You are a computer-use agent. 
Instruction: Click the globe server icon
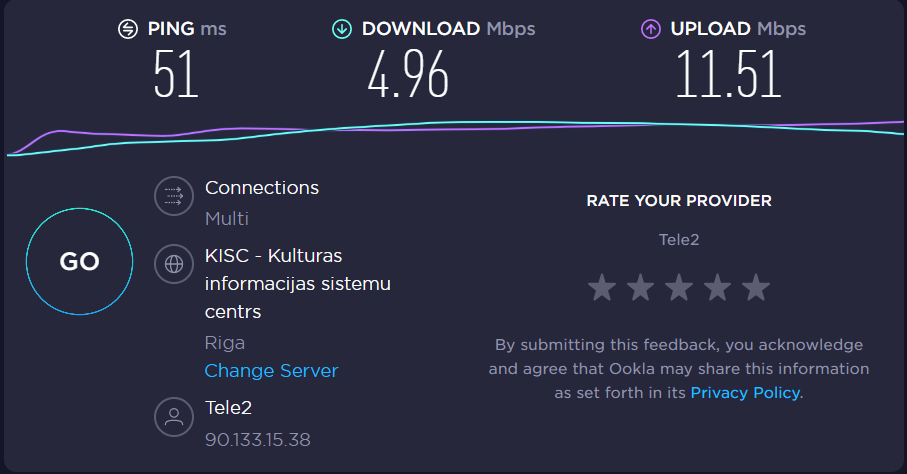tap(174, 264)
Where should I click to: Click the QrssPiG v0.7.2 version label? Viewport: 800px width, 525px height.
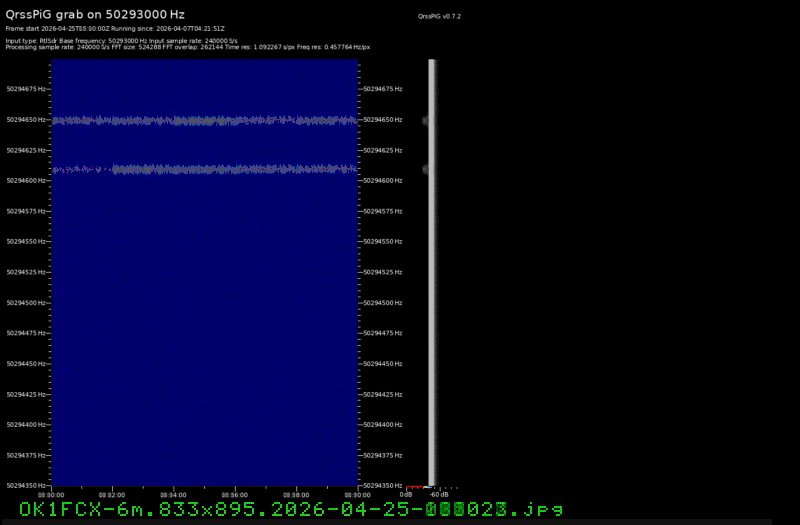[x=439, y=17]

▶ **ACTION ITEM**: The expected output is an exact retyping of the lines from the line with "Where should I" through the last line of the data, with both ends kept and the pictures dropped.

▶ **RESPONSE FOR THIS EXERCISE**:
Where should I click to: Click the QrssPiG v0.7.2 version label? Viewport: 800px width, 525px height.
[x=439, y=17]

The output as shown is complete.